Quickly on the last two that we did, European Drilling Projects was the next, just in kind of sequential order, acquisition that we did. They had a clever and unique stabilizer, which is a core tool to what we rent already. We were partnered with them again, so another date before you marry opportunity where we paid a royalty to have access to this IP and run it in the Gulf of America. In the 12 months that we partnered together and deployed these tools, the business grew 6X over that timeframe. It became clear that we needed to own this and own the path to commercial success. We made that acquisition and it's grown steadily since then.

We're also expanding into some other adjacencies in the drill string to put that geometric profile on, whether it's on motor sleeves or RSS, where the operator is seeing the benefit of having the same stabilization profile throughout the drill string. Lastly, the one that closed January 2, 2024, Titan Tools. Again, another company that we had partnered with, sent underutilized tools to in Aberdeen. We're on a revenue sharing agreement. We were able to see how they operated, see the customers they had, and really decided if we want to be in UK, North Sea, onshore Europe covering that rig market. Not only is this the team that we would want to partner with, they already have a significant amount of customer relationships that we have in the Western Hemisphere.

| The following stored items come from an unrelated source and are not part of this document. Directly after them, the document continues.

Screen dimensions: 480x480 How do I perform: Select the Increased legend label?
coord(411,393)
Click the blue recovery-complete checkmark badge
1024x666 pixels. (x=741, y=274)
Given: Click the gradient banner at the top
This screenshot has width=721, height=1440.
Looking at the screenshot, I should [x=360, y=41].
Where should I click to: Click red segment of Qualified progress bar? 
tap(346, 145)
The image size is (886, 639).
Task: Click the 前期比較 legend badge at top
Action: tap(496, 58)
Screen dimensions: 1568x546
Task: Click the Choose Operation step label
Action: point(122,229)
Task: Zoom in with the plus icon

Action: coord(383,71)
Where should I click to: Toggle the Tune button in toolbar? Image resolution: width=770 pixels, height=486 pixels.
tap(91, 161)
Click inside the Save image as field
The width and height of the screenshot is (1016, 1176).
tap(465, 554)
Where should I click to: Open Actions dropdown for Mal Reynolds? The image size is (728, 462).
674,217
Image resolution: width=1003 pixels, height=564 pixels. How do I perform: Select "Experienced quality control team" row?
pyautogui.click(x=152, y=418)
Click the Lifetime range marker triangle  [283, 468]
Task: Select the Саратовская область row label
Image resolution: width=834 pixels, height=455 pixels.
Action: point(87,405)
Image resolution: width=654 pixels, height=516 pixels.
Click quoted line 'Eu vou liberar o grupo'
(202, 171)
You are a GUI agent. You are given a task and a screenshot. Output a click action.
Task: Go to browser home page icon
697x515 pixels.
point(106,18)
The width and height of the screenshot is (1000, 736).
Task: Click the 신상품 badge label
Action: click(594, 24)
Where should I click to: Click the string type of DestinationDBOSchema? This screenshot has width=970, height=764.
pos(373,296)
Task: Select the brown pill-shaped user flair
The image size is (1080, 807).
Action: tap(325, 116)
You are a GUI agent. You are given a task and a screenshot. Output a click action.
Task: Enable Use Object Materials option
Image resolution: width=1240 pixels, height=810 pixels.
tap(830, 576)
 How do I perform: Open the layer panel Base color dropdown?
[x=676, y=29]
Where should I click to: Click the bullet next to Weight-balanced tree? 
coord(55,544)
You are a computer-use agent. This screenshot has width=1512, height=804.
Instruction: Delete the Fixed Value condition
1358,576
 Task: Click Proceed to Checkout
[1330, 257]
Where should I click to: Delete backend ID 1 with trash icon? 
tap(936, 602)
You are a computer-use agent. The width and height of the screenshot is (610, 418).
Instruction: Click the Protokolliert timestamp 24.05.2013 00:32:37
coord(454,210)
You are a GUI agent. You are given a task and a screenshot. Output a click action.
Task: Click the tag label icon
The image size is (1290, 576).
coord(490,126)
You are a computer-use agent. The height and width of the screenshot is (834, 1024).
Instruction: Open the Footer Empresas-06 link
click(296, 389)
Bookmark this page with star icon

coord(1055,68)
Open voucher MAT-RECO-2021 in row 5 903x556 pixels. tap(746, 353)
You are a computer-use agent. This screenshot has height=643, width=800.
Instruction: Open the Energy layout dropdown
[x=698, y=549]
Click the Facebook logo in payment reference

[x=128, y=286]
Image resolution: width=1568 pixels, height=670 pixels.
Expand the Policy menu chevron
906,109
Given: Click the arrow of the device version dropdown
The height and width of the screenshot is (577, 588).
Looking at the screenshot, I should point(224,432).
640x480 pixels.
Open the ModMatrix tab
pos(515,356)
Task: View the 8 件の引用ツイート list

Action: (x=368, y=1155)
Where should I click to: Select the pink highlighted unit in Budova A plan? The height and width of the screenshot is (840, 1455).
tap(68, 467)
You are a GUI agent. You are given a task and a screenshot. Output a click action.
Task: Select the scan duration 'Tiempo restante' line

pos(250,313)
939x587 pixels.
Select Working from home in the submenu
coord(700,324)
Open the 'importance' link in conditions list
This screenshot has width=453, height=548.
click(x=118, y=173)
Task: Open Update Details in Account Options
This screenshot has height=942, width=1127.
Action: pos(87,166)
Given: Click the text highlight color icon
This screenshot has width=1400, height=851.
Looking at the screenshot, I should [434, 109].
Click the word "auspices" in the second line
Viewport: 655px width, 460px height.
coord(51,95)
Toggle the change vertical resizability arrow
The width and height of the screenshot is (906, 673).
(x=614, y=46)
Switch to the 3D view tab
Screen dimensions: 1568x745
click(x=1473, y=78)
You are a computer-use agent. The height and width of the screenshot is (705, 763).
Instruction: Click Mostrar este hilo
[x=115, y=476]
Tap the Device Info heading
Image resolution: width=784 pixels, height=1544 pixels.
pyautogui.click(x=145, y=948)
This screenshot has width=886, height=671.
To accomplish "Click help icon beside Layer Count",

It was another good acquisition, good group of people, good inventory that really checked all the boxes for us and got us with a full rental and repair capability in the backyard of another concentration of rigs. With acquisitions come synergies and we're very happy to report that we're well ahead of schedule on the announced synergies. For example, we're able to move the Drill-N-Ream repair facility from Bernal, Utah to Houston and get our people trained and exit a facility lease and be closer to rigs and save on trucking. It's gone very well on that front. The other piece that I'll highlight because we spoke about Compass earlier is that we're able to move and onboard all of these acquisitions to our Compass software, which has really been a good benefit for everybody. Lastly, what's been new for us this year is the segment reporting on Western Hemisphere.

I really just wanted to pause on this slide and highlight that we have facilities and locations where we can be near concentrations of all rigs in the Western Hemisphere. Really what we're focused on in the Western Hemisphere would be the drill pipe rental, the bottom hole assembly rental, RotoSteer, Drill-N-Ream, and then to a lesser extent, some of the casing installation products. This has been the legacy core business of DTI and it's still growing and strong. We just now have the Eastern Hemisphere to be contributing as well. This is my second to last. It's grown to 14%. Eastern Hemisphere has grown to 14% of revenue for us. It's been a rapid expansion story, but it's gotten us good exposure to the right geo markets with the right customer base.

Again, leading with technology and getting pulled from our customer base to bring the rental opportunities as well. We're happy with the team and the exposure we've gotten and think that this expansion story, we're just in the early innings now, but think that we're going to continue to focus on that. Again, being near concentrations of rigs is important for us for the rental tools. That's going to conclude kind of my summary remarks. I think we have a breakout session after this for more nuanced financial discussion, but if there's any Q&A, I'll open the floor for that.